# SMOKTech SMOK Birt Mini



## Nailedit77 (28/7/16)

Size: 22 x 48.5mm;
E-juice capacity: 2ml;
Coil: BM2 (Pre-installed) - 1.2 ohm Dual Core (15-35W/BEST: 25W)
BM2 - 0.6 ohm Dual Core (15-25W/BEST: 20W);
Stainless Steel construction;
510 threading connection
Bullet drip tip;
Top adjustable airflow system;
Cloud & Flavor mate cores; 
Top-Cap filling design

*BULLET DRIP TIP:*
The drip tip uses environmental friendly plastic material, which can provide massive cloud of vapor for you! And its bullet-like body looks pretty cool!
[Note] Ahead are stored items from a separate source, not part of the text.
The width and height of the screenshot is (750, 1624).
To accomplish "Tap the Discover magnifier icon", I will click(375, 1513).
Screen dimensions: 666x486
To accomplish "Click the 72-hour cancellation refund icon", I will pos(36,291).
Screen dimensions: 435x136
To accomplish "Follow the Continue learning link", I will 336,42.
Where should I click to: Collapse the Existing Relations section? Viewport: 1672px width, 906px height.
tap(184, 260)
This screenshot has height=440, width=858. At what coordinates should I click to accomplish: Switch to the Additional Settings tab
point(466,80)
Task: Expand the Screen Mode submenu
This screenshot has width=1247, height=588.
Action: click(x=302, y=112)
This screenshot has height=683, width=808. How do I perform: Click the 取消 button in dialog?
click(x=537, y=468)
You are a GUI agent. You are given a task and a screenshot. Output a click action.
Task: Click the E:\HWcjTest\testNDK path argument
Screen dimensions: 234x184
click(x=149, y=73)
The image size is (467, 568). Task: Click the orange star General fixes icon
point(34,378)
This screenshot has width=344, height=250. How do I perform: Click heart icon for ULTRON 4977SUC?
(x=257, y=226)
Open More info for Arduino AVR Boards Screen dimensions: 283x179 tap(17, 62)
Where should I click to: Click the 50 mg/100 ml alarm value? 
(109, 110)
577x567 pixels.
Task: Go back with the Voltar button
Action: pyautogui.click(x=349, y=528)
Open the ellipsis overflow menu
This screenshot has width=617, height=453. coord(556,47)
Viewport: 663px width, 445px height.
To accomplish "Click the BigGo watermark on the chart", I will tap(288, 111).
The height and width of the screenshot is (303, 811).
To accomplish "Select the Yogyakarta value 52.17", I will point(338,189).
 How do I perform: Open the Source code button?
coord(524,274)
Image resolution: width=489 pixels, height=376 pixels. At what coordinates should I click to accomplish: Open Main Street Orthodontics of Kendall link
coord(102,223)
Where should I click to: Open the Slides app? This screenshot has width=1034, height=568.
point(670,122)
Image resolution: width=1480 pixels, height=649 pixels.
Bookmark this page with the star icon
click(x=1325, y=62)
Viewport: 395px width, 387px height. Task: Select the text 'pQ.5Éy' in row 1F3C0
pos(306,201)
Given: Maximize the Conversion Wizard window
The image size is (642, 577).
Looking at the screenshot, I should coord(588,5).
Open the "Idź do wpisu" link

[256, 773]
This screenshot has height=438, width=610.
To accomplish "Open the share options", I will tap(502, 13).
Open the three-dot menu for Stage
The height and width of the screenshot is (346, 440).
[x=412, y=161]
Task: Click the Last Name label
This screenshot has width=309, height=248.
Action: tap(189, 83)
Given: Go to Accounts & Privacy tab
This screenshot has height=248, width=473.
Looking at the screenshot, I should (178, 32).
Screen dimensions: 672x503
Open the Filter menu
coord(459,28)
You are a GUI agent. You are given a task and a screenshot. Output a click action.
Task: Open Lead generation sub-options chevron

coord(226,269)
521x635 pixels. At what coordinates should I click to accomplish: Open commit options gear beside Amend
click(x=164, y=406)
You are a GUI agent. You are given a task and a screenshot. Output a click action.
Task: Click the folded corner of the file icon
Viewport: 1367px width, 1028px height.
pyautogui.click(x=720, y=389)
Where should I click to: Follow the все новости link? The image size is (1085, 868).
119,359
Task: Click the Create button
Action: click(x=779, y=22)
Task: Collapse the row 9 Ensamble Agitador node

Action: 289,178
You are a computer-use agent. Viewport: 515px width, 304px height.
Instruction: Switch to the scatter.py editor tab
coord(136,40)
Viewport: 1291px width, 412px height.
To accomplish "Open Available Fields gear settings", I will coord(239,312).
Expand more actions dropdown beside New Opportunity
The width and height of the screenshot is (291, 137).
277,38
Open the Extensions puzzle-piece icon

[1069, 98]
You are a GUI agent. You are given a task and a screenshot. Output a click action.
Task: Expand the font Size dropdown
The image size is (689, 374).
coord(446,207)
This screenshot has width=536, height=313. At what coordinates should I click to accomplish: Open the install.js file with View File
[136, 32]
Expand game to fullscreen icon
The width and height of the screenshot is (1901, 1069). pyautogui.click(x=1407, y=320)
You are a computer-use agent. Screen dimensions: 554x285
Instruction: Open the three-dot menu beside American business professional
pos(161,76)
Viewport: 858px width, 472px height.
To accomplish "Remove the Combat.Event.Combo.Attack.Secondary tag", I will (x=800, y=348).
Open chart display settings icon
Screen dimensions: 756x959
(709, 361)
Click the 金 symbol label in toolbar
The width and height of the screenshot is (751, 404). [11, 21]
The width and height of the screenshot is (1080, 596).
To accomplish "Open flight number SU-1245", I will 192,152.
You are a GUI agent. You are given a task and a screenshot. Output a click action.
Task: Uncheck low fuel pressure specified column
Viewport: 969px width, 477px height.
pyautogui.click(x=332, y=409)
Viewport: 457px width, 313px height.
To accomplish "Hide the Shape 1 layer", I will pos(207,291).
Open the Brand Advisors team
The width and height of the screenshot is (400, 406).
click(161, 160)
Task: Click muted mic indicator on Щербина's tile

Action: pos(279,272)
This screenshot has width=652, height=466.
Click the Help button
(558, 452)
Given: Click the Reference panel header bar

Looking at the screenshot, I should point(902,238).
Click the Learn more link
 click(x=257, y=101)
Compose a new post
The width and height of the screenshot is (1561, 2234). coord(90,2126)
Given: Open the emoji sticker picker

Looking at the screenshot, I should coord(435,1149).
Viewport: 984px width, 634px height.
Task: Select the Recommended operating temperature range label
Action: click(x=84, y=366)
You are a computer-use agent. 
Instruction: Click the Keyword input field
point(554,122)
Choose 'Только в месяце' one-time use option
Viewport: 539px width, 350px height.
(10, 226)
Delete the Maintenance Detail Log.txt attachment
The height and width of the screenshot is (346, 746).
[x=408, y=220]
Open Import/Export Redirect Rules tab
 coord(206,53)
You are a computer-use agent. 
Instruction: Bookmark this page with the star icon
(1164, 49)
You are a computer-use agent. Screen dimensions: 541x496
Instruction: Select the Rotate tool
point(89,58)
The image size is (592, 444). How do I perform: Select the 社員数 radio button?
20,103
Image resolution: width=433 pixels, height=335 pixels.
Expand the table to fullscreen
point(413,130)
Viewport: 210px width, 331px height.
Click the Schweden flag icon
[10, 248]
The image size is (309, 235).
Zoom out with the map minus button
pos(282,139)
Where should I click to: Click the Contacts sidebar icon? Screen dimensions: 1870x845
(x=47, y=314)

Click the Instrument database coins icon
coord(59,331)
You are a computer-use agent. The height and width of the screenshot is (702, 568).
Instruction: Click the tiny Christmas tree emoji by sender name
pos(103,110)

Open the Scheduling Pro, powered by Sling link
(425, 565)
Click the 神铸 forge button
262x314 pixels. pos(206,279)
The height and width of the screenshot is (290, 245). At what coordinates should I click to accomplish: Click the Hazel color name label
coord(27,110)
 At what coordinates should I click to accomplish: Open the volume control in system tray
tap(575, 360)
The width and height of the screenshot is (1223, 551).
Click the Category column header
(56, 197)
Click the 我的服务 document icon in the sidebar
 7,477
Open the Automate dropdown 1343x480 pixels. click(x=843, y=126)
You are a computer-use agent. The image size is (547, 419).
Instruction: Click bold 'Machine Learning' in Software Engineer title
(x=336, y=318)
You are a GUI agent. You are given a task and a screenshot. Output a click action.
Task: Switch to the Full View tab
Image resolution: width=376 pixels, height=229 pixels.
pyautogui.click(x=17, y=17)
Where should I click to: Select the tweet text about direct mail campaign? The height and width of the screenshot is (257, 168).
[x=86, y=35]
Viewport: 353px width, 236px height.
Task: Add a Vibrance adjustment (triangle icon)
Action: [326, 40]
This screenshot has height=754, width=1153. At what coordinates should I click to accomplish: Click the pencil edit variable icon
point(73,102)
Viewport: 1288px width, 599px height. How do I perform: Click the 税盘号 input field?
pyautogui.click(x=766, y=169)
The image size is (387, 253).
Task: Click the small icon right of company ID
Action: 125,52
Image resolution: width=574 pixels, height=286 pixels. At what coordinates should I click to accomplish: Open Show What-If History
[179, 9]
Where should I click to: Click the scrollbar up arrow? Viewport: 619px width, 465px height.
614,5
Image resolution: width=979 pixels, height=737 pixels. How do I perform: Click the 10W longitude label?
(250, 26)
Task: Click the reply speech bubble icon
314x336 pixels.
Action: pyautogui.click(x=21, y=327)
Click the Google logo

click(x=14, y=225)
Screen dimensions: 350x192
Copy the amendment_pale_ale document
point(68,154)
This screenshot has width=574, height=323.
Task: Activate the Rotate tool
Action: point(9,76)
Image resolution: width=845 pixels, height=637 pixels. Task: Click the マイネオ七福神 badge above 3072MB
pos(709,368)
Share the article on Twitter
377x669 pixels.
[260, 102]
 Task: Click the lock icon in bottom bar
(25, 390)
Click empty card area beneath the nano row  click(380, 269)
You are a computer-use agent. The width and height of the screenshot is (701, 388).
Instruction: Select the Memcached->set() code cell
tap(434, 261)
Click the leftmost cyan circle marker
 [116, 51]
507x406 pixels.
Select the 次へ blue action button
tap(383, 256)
*TOP ADJUSTABLE AIRFLOW SYSTEM:*
Birt Mini Flavor Tank has two big air slots on the top, airflow can be adjusted freely, which allows you to have an extremely open draw.

Reactions: Like 2


----------



## Boktiet (28/7/16)

Looks like a more versatile Nautilus X

Reactions: Agree 1


----------



## Mark121m (28/7/16)

Would this have been made to rival the goblin mini v3 that's poping up shortly

Sent from my SM-G800F using Tapatalk


----------